We peered through the south gate into a narrow street of time worn stone. Trogir holds the bragging rights to having the best preserved Romanesque-Gothic complex in Central Europe.
This tower was started in the 14th century but took a couple hundred years to complete. As a result, the 3 floors of the structure look different as it was built and rebuilt over time: while the first 2 floors’ tracery windows and ogival arches were Gothic in inspiration, with the 2nd floor distinctly reminiscent of the Venetian Palazzo Ca d’Oro, the top floor was Renaissance in style.
Twelve Egyptian sphinxes dating to Pharaoh Thutmose III were brought back by the Emperor but only three remain. This one is in the Peristyle (courtyard) of Diocletian’s Palace.
This building was originally built as the mausoleum for Emperor Diocletian. It was appropriated by the first bishop of Split and consecrated as a cathedral for Sveti Dujam (St. Domnius) in the 7th century.
Next to the North Gate of the Palace is a towering statue of Croatian bishop Grgur Ninski (Gregory of Nin) who replaced Latin in religious services with Croatian. Purportedly, if you make a wish while rubbing his big toe, the wish will come true and hence his VERY shiny toe!
The military defense system around the Old Town of Kotor in Montenegro is designated as a UNESCO World Heritage Site. Reachable by approximately 1,350 steps and 853 ft above sea level is Tvrđave Kotora, the Fortress of San Giovanni or St John, depending on whether you’re using its Venetian or English name.
Built between the 9th and 19th centuries by succeeding rulers, the fortifications are about 2.8 miles long, 6.5 – 52.5 ft wide and up to 65.5 ft high in parts.
It was a lovely hike up and I got a nice bit of exercise. While I used my camera’s monopod as a hiking staff, there were a good few Europeans getting around in earnest with the real deal.
Spectacular vistas on this scorching day: Kotor edged by the deepest fjord in the Mediterranean and ringed by the 5738 ft Dinara Alps.

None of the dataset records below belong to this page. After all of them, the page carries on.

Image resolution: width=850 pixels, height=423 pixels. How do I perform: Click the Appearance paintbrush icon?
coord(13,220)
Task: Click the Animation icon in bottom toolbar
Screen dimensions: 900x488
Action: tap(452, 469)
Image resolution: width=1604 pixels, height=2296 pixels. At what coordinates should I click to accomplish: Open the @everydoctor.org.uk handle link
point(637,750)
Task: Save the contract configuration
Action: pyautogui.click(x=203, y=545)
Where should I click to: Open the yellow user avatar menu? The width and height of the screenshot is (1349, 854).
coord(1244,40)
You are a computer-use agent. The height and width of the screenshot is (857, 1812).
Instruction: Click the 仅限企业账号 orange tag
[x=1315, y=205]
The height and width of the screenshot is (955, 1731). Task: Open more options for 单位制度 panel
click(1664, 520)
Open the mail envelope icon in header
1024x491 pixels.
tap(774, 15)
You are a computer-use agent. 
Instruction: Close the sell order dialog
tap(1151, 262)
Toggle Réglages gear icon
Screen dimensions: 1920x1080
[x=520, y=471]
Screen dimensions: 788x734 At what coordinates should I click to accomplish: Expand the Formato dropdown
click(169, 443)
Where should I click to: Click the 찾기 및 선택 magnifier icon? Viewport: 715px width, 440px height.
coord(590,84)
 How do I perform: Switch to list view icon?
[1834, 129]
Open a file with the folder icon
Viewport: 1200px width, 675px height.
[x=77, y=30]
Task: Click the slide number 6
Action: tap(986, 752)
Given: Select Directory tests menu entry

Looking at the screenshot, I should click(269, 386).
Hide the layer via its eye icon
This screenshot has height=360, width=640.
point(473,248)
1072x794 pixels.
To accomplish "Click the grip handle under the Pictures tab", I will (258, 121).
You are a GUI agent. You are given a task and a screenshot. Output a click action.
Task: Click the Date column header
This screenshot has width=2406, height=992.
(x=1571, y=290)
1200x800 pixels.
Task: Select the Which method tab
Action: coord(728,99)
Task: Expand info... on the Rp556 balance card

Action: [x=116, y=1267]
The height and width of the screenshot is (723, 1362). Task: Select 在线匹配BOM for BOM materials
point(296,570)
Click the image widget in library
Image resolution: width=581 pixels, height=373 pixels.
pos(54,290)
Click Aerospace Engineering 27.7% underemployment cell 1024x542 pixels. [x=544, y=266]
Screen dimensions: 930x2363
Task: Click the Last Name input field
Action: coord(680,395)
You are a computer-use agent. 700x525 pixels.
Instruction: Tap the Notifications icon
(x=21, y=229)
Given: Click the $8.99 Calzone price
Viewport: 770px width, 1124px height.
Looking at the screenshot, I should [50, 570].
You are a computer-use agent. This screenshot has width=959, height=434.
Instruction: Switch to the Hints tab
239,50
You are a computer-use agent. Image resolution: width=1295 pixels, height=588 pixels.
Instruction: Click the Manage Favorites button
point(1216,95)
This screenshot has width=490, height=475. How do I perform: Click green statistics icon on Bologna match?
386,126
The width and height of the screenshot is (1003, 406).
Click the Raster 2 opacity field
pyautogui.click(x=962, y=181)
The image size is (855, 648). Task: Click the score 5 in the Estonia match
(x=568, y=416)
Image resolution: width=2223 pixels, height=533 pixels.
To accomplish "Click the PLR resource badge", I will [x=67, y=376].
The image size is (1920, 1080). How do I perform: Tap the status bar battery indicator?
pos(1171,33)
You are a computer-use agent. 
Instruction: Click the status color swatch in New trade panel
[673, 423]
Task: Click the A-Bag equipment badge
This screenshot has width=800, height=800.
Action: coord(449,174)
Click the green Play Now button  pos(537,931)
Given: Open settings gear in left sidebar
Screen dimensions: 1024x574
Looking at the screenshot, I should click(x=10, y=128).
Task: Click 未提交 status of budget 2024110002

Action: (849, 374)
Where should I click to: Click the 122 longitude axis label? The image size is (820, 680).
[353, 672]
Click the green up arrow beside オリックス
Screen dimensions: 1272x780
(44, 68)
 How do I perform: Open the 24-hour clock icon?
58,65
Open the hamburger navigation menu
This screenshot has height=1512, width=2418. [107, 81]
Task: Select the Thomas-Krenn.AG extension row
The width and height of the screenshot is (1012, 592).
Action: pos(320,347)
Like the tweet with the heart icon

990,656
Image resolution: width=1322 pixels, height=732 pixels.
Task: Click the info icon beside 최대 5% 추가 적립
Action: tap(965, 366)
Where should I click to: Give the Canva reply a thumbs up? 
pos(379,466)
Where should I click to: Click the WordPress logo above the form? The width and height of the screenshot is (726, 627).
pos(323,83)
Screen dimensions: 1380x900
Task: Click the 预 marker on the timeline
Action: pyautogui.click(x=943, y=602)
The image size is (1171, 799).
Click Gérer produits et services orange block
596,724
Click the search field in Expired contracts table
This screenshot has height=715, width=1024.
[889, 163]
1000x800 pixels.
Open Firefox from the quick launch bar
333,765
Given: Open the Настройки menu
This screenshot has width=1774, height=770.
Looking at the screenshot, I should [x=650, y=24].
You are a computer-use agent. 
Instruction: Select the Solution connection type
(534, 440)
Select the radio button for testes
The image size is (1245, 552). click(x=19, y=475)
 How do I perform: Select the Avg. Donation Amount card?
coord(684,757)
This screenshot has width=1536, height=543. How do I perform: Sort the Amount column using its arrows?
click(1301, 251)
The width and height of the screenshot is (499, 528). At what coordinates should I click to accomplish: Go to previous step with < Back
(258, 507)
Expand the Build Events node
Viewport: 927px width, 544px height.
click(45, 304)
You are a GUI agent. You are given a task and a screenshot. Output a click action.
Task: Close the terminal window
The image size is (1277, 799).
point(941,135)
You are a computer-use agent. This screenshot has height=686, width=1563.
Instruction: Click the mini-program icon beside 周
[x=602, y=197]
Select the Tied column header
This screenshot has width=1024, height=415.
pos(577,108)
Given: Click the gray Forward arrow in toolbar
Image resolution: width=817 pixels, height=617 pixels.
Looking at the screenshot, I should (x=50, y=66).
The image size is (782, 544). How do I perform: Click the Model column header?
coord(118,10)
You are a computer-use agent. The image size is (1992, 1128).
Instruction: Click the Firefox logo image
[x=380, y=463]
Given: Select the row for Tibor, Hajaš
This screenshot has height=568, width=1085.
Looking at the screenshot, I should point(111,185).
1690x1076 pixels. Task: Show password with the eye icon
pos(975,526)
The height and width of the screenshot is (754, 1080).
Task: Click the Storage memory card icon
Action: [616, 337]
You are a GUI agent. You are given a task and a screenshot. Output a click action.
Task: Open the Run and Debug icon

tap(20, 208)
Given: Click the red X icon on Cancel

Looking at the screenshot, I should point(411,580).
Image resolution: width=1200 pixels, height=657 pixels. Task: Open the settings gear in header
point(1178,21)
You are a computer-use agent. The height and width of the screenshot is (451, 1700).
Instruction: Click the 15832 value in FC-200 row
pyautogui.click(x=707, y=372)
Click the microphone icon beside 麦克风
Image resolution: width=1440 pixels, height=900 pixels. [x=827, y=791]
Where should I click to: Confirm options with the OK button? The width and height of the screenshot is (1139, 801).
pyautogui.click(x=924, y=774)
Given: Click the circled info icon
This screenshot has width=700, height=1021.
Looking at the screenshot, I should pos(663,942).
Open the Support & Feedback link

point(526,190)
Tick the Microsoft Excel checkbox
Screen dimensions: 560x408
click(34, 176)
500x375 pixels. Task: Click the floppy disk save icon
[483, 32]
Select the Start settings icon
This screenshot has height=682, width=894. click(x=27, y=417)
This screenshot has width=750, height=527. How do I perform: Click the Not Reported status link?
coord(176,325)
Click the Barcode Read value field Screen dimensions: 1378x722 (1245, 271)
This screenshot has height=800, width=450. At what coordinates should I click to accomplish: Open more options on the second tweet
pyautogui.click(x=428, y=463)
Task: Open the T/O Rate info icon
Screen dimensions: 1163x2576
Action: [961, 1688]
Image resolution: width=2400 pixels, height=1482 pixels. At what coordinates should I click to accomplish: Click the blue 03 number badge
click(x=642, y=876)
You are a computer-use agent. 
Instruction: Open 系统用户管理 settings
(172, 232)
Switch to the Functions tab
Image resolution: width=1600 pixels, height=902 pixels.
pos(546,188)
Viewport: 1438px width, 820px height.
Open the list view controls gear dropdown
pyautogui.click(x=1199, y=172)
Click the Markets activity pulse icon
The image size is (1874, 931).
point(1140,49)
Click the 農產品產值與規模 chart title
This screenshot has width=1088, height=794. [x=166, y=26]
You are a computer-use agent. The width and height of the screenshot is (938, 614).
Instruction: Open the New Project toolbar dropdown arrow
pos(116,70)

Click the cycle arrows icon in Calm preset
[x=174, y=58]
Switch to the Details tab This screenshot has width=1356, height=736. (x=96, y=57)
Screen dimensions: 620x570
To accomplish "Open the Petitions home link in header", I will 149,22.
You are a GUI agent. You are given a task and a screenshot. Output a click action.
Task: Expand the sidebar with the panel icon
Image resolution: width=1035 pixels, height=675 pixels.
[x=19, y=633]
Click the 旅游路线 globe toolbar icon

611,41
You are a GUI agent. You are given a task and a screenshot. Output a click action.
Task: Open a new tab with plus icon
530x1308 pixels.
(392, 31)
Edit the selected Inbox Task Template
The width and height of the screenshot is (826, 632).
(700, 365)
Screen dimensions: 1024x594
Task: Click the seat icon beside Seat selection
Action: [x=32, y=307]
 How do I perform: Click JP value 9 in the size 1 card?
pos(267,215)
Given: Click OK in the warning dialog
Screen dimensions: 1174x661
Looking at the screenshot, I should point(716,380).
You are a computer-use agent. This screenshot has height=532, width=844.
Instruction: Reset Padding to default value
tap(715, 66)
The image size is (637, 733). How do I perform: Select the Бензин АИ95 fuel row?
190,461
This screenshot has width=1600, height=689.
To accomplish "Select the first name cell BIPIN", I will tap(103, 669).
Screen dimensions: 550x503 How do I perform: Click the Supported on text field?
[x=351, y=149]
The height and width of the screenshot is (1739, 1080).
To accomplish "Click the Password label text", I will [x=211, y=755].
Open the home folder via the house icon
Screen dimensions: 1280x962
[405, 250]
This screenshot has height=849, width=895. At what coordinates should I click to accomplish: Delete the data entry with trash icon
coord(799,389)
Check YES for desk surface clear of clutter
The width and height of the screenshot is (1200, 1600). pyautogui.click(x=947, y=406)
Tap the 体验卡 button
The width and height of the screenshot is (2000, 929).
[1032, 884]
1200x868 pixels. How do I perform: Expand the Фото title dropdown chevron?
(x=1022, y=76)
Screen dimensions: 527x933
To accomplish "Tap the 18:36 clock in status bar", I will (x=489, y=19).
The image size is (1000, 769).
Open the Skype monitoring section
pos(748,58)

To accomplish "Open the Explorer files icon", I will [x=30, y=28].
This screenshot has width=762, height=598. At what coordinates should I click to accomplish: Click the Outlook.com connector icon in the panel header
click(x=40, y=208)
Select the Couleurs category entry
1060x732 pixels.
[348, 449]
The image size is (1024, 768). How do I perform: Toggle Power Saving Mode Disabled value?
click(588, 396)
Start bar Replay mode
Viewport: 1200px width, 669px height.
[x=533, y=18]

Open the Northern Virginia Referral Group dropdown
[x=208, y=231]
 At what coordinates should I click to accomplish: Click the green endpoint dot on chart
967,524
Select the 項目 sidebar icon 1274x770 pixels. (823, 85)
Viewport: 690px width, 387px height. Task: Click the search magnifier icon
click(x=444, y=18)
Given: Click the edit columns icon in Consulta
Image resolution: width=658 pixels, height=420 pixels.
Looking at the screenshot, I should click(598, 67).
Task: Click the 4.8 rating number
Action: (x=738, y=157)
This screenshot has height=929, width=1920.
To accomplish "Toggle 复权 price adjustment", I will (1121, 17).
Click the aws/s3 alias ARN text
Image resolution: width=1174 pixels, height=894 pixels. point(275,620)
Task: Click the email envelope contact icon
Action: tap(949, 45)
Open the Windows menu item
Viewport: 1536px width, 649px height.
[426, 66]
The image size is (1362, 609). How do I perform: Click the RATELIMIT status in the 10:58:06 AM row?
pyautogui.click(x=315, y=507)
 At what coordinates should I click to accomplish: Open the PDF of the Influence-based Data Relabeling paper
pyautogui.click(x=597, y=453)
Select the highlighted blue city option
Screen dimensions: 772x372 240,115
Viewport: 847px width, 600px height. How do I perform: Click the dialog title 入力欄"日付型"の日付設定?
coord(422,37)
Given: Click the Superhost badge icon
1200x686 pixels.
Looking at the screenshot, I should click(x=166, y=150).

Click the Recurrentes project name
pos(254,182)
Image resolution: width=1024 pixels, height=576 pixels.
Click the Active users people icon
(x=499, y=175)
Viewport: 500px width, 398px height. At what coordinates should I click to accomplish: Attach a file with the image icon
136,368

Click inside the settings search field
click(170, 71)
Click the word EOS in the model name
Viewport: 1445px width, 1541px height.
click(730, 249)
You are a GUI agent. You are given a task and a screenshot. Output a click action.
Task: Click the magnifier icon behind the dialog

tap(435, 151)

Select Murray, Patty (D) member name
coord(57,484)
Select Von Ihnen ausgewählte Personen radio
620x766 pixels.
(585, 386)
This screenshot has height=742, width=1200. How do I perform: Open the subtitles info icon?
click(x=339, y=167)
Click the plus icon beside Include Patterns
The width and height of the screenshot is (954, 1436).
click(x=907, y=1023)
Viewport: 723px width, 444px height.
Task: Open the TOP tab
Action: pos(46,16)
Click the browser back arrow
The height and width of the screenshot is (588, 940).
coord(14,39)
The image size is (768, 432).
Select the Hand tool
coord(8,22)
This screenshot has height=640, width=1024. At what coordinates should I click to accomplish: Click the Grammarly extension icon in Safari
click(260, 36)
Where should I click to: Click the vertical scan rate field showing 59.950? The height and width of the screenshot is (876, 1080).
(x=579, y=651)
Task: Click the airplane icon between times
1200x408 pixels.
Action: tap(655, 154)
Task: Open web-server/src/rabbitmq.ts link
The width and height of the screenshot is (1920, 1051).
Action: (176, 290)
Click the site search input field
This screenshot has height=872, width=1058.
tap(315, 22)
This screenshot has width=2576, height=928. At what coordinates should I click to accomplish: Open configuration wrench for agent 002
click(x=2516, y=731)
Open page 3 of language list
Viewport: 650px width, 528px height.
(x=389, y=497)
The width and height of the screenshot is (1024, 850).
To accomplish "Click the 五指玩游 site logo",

As we wind our way down the hillside, I saw this butterfly sporting psychedelic white spots on the underside of its gold-dust wings.
Kotor is a popular cruise destination and visitors can overwhelm the town in summer. Luckily I went in April and most of the cruise passengers were at the Castle. The Old Town’s sun-dappled alleys with colorful painted shutters were blissfully empty except for an occasional local passing by.
We finally walked by one of the Old Town’s squares and found a gaggle of tourists chilling out over a leisurely lunch.
The next day brought us to the sun-drenched island of Corfu (Kerkyra). Also known as Peristyle of Maitland, this neoclassical monument is at one end of Spianada Square, the largest square in Greece. It was built in 1821 to honor Sir Thomas Maitland, Britain’s first Lord High Commissioner of the Ionian Islands.
Locally known as Palaia Anaktora, literally meaning Old Palace, the building was commissioned by Sir Thomas Maitland to be the High Commissioner’s residence, home of the Ionian Senate and the Order of St Michael and St George. The Palace currently serves as the Museum of Asian art. When we visited, the grounds were virtually deserted.
Named after Corfu’s patron saint, St. Spyridon, this Greek Orthodox Church in the Bazaar of Old Town dates back to the 16th century. As the highest point in Kerkyra, the red domed bell tower is visible all over town.
The Venetians ruled Corfu for 4 centuries and recognized the strategic importance of the island. They built the Old Fortress on a rocky outcrop, created a moat using the sea channel, and turned the promontory into an island. A permanent drawbridge now connects the fortress with the town.